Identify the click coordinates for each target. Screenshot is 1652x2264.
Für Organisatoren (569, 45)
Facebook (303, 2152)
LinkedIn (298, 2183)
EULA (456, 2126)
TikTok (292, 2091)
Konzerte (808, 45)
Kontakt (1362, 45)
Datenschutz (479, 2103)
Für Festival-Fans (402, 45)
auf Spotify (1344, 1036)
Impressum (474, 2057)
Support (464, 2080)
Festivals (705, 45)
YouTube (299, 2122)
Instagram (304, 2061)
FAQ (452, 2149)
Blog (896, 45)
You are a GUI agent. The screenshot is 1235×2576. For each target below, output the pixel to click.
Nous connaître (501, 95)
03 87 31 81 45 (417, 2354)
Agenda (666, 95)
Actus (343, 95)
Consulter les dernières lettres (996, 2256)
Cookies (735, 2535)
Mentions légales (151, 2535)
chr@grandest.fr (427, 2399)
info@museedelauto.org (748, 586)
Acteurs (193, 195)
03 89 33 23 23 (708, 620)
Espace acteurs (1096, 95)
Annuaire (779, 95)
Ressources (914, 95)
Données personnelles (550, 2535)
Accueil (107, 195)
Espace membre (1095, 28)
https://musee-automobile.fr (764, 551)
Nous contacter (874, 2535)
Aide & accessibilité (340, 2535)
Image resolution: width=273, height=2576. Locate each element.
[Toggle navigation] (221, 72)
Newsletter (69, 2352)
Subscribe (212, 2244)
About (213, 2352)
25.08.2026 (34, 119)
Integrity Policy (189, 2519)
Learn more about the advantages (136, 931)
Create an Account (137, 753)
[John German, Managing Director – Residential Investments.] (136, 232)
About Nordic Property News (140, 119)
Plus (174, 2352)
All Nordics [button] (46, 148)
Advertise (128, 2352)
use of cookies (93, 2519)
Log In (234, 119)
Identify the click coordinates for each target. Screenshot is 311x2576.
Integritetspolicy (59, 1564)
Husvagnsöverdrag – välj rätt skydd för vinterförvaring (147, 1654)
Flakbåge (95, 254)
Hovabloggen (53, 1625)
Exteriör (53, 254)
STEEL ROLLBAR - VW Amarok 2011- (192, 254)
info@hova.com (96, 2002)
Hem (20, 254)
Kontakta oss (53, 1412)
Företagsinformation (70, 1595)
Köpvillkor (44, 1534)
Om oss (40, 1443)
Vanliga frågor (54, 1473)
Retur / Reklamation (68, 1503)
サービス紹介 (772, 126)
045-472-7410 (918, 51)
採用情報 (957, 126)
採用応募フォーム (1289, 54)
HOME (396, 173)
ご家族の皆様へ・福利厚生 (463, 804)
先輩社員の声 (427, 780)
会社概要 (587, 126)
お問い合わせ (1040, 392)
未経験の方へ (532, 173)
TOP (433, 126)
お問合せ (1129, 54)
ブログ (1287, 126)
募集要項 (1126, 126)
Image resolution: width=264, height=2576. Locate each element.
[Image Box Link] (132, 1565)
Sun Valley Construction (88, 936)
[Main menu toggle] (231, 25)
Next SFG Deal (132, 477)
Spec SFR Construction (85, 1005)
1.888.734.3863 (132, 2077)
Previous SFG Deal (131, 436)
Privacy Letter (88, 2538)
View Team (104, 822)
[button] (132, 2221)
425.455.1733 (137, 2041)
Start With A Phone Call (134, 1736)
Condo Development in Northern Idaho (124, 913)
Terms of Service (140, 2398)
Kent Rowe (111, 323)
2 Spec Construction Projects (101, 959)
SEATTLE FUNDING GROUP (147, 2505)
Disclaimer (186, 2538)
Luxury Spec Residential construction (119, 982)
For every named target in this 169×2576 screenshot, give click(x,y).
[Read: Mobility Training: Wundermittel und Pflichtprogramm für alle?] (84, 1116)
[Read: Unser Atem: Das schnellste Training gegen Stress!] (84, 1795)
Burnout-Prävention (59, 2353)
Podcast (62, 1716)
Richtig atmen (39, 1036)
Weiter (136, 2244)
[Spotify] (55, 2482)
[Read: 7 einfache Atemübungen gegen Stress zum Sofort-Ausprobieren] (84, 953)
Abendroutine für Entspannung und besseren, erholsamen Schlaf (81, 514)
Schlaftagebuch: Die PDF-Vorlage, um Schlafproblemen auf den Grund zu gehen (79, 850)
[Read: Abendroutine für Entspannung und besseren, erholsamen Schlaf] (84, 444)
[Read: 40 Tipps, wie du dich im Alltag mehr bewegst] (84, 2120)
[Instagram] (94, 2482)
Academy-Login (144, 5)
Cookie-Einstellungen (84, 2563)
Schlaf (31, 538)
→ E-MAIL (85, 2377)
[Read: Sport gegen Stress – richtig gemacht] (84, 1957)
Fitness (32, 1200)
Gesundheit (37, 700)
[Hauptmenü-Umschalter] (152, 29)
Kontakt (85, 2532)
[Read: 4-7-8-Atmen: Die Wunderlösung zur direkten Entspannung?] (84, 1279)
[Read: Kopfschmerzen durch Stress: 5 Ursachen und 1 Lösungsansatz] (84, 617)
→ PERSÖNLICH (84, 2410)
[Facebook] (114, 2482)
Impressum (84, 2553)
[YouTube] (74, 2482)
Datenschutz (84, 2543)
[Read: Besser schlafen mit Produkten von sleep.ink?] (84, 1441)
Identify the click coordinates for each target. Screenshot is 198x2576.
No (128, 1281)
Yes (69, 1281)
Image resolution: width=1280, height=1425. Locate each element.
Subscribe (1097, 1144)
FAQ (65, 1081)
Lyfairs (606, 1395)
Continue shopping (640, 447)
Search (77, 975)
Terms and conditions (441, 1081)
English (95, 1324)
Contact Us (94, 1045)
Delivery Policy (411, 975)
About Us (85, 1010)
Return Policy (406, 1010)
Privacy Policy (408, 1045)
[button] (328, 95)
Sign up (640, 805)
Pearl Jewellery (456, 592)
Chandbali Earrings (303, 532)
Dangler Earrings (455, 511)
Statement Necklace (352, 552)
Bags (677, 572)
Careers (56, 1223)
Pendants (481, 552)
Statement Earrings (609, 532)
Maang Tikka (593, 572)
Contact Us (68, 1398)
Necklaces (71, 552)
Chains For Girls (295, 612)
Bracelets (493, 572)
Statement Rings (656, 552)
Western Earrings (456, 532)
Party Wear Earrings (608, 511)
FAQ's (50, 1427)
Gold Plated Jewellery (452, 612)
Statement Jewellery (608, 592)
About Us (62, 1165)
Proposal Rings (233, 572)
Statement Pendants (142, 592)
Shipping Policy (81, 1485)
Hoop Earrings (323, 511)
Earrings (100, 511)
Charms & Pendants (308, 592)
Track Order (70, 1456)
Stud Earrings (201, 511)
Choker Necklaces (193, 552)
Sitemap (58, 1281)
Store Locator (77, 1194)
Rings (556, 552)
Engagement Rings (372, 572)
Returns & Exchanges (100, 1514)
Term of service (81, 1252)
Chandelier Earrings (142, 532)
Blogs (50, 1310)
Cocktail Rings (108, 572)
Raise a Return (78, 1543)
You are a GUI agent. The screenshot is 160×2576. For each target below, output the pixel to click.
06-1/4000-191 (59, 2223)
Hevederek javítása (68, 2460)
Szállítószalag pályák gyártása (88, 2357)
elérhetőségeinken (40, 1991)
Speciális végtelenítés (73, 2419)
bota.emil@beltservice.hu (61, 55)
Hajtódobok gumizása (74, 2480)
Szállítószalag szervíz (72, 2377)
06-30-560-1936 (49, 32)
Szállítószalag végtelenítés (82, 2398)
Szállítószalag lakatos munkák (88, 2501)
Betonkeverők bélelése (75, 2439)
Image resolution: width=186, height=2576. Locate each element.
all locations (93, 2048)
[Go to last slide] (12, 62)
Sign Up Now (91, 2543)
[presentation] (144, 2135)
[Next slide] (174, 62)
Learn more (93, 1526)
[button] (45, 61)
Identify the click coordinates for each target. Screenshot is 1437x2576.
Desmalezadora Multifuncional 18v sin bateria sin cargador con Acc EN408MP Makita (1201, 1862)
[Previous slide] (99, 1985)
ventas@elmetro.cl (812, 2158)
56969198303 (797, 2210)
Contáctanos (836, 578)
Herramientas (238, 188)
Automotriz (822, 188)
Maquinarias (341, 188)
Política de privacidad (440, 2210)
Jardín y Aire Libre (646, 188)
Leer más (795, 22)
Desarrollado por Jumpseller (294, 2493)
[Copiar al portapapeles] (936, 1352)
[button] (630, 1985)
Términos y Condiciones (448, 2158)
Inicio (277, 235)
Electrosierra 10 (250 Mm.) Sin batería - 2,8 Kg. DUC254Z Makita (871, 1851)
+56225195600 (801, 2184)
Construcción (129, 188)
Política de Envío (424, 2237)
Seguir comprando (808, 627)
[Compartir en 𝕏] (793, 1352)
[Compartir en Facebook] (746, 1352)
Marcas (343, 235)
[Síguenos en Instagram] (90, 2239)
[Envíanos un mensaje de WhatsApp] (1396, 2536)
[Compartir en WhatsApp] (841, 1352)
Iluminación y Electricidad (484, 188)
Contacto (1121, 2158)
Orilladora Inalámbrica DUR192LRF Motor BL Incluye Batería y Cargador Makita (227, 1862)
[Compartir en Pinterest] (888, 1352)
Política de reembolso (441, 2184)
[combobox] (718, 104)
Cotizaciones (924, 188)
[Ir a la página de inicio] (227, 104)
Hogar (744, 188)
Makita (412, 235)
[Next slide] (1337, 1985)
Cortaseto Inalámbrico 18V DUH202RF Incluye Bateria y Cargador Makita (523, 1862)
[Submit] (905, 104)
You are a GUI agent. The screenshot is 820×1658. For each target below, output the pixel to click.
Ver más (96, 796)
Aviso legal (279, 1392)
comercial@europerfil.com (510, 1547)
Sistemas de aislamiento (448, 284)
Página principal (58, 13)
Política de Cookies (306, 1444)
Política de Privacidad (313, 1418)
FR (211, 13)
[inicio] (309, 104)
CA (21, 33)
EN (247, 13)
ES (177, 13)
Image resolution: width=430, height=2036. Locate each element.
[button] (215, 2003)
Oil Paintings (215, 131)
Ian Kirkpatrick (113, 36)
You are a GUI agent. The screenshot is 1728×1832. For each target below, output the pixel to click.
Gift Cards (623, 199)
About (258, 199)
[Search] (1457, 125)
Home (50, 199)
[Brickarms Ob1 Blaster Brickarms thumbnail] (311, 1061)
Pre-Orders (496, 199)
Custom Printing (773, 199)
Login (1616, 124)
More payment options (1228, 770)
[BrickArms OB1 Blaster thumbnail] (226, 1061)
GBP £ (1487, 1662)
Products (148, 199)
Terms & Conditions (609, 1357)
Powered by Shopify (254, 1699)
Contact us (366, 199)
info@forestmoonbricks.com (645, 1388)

········

-- Goal of the exercise --
From the top of the listing above, restate each line word for word up to and including the line with "Actus (343, 95)"; add nothing else.

-- Task result --
Identify the click coordinates for each target. Screenshot is 1652x2264.
Für Organisatoren (569, 45)
Facebook (303, 2152)
LinkedIn (298, 2183)
EULA (456, 2126)
TikTok (292, 2091)
Konzerte (808, 45)
Kontakt (1362, 45)
Datenschutz (479, 2103)
Für Festival-Fans (402, 45)
auf Spotify (1344, 1036)
Impressum (474, 2057)
Support (464, 2080)
Festivals (705, 45)
YouTube (299, 2122)
Instagram (304, 2061)
FAQ (452, 2149)
Blog (896, 45)
You are a GUI agent. The screenshot is 1235×2576. For each target below, output the pixel to click.
Nous connaître (501, 95)
03 87 31 81 45 (417, 2354)
Agenda (666, 95)
Actus (343, 95)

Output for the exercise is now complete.